The Stringency Index visualization illustrates how average national stringency changed quarter-by-quarter. The United States exhibits a sharp spike in early 2020, reaching a peak stringency index near 62 in Q2 as lockdowns and stay-at-home orders were enacted nationwide. However, U.S. restrictions rapidly eased after mid-2020, falling below 20 by early 2021 and remaining low through 2023. This reflects an early policy shift toward reopening, even as case spikes persisted.
China’s trajectory is the opposite: although its initial restrictions were slightly lower than those of the U.S., China maintained consistently elevated stringency throughout 2020–2022, particularly in mobility-focused policies tied to its “Zero-COVID” strategy. Not until 2023 does China’s index meaningfully decline, coinciding with the rollback of mass testing, quarantine rules, and domestic movement controls. This early divergence (rapid reopening in the U.S. versus prolonged containment in China) forms the foundation for their contrasting tourism recoveries.
Figure #8: Comparing Key Areas of Stringency Between China and the US
Stringency is measured into four core policy areas: contact tracing, international travel controls, internal movement restrictions, and stay-at-home requirements, providing a more granular view of which interventions most directly shaped each country’s tourism trajectory. The visualization that compares key areas of stringency between China and the U.S. shows that the policy indicators are ordinal variables from the Oxford COVID-19 Government Response Tracker, coded on a 0–2 scale, where 0 indicates no measures, 1 indicates partial or recommended measures, and 2 indicates strict or mandatory enforcement. As a result, the y-axis extends to 2 to reflect the full range of policy intensity rather than a normalized index. Monthly values represent averages over time, capturing changes in enforcement severity within each period.
The starkest contrast appears in international travel controls: China maintains values near the maximum across nearly every quarter until late 2022, signaling near-complete border closure, while the United States never surpasses a mid-range level and phases out most travel restrictions by early 2021. Internal movement restrictions show a similar divergence, with U.S. values dropping close to zero by 2021 Q1 as domestic reopening accelerated, whereas China’s remain elevated due to recurrent lockdowns and digital mobility controls.

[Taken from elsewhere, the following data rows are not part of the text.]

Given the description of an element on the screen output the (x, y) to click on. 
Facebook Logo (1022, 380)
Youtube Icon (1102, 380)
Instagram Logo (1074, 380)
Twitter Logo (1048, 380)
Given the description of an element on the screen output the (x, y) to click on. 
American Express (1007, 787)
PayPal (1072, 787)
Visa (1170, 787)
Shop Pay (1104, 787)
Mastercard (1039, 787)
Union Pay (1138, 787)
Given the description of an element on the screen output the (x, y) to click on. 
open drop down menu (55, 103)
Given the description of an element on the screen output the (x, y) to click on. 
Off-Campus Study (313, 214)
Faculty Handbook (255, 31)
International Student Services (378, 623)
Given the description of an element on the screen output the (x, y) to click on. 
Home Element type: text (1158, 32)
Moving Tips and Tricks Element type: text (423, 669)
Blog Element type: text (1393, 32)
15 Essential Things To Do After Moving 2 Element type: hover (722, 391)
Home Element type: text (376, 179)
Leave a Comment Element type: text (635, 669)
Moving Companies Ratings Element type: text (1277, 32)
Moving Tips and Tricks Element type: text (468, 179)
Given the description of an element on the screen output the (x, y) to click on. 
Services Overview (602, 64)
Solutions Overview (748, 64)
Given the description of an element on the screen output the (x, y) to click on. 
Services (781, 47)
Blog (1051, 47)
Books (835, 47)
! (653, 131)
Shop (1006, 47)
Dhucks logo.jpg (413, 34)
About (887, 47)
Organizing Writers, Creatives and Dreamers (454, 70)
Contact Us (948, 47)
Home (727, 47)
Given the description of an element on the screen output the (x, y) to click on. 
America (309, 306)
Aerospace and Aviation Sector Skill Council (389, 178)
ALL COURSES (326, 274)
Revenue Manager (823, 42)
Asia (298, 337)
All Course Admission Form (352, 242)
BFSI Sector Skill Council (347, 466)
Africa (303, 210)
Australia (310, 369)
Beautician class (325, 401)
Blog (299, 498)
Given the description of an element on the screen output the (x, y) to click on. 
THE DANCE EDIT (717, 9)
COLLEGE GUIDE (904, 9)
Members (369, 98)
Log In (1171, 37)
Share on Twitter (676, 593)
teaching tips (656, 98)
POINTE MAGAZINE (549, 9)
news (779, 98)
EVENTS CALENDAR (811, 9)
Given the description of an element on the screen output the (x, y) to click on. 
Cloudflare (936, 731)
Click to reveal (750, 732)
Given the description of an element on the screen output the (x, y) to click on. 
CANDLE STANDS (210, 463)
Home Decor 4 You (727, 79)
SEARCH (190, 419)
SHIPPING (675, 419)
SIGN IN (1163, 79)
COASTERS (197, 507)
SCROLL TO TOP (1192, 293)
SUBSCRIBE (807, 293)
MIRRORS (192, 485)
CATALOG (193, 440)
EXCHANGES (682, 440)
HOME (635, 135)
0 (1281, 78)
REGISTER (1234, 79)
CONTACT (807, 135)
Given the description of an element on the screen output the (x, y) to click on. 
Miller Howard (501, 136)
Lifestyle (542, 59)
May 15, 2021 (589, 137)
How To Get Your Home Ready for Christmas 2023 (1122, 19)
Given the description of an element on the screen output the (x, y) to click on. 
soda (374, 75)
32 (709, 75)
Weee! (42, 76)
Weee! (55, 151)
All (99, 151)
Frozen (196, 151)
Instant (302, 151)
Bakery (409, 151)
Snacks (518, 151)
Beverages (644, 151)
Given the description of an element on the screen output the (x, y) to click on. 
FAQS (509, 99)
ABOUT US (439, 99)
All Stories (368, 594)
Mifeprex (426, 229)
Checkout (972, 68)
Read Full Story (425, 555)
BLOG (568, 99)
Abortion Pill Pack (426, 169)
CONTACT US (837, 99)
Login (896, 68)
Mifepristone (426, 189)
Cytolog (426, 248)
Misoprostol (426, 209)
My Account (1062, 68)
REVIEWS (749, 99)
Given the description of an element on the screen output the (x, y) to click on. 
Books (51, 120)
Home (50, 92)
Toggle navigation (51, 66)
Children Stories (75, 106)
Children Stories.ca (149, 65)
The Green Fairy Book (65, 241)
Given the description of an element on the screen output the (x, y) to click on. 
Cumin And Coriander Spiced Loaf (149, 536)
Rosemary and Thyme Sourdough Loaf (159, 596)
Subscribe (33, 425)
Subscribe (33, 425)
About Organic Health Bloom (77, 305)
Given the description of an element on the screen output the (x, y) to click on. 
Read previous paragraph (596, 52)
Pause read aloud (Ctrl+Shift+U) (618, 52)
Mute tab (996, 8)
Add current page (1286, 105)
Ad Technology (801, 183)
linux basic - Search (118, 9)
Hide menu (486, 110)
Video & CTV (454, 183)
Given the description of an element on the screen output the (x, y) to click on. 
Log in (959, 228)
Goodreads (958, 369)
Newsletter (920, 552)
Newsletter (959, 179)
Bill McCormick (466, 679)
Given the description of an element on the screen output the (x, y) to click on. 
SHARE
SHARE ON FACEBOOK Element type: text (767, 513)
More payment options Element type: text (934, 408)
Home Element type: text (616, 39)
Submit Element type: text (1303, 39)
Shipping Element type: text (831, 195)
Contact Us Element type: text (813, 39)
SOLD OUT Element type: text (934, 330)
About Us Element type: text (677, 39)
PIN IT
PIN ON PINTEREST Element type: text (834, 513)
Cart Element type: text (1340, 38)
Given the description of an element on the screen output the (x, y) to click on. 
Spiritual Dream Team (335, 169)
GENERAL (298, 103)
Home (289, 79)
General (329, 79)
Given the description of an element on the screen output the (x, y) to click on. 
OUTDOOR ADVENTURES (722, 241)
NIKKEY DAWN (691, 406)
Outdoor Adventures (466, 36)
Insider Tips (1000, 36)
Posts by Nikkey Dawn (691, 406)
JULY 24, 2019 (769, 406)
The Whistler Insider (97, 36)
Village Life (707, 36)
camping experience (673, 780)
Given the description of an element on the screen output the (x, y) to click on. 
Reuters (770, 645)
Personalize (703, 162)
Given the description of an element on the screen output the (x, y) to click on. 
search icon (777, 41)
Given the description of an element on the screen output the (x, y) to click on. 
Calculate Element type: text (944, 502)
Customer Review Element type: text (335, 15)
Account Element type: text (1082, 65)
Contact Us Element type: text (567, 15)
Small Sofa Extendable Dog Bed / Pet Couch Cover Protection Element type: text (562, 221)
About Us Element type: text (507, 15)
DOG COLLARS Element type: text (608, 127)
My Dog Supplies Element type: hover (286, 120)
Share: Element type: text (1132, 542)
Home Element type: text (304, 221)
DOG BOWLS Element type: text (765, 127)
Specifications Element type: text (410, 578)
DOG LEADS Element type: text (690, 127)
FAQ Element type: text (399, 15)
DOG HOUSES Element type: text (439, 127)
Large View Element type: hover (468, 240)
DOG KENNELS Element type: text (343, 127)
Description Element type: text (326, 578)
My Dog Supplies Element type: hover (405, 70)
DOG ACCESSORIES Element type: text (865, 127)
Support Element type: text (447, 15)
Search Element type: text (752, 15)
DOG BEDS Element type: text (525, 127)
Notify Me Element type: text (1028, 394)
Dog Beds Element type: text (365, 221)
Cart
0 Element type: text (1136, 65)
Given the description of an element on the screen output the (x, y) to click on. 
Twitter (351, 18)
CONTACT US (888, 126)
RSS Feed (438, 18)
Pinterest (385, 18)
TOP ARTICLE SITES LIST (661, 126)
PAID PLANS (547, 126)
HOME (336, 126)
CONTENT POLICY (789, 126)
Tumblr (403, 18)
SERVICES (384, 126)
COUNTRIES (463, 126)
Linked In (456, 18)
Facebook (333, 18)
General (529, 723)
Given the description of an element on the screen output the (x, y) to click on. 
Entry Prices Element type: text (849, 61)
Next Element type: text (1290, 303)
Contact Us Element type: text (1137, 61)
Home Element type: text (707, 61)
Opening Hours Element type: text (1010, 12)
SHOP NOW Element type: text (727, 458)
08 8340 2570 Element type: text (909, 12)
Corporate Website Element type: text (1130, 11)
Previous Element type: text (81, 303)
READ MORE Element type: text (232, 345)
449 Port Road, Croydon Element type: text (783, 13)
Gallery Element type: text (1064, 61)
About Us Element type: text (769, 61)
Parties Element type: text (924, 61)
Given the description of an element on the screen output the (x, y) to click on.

Stay-at-home requirements are also short-lived and front-loaded in the U.S. but prolonged and cyclical in China. Meanwhile, contact tracing stays consistently high in China even as other measures begin to loosen, reflecting ongoing surveillance and testing infrastructure that continues shaping mobility.
Taken together, the disaggregated policy domains show that China’s tourism stagnation stemmed not just from generally high stringency but from the persistence of border closures and movement restrictions, the very policies that most directly constrain travel flows; by contrast, the U.S.’s earlier reopening across these domains enabled a faster recovery in both domestic and inbound tourism.